A library for machine learning utilities
Project description
Model Tooling library
Installation
Use pip to install:
pip install ml-tooling
Contents
-
Transformers
- A library of transformers for use with Scikit-learn pipelines
-
Model base classes
- Production baseclasses for subclassing - guarantees interface for use in API
-
Plotting functions
- Functions for producing nice, commonly used plots such as roc_curves and confusion matrices
BaseClassModel
A base Class for defining your model. Your subclass must define two methods:
-
get_prediction_data()
Function that, given an input, fetches corresponding features. Used for predicting an unseen observation
-
get_training_data()
Function that retrieves all training data. Used for training and evaluating the model
Example usage
Define a class using BaseClassModel and implement the two required methods. Here we simply implement a linear regression on the Boston dataset using sklearn.datasets
from ml_tooling import BaseClassModel
from sklearn.datasets import load_boston
from sklearn.linear_model import LinearRegression, Ridge, LassoLars
# Define a new class
class BostonModel(BaseClassModel):
def get_prediction_data(self, idx):
x, _ = load_boston(return_X_y=True)
return x[idx] # Return given observation
def get_training_data(self):
return load_boston(return_X_y=True)
# Use our new class to implement a given model - any sklearn compatible estimator
linear_boston = BostonModel(LinearRegression())

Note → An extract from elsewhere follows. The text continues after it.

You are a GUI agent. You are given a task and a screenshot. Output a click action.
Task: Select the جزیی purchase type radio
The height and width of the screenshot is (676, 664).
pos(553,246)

results = linear_boston.score_model()
# Visualize results
results.plot.residuals()
results.plot.prediction_error()
# Save our model
linear_boston.save_model()
# Recreate model
BostonModel.load_model('.')
# Train Different models and get the best performing
models_to_try = [LinearRegression(), Ridge(), LassoLars()]
# best_model will be BostonModel instantiated with the highest scoring model. all_results is a list of all results
best_model, alL_results = BostonModel.test_models(models_to_try, metric='neg_mean_squared_error')
alL_results.to_dataframe(params=False)
Configuration
ml_tooling implements a number of default settings for modelling.
You can see the configuration by accessing the .config attribute. This config can be changed by simply modifying the relevant config.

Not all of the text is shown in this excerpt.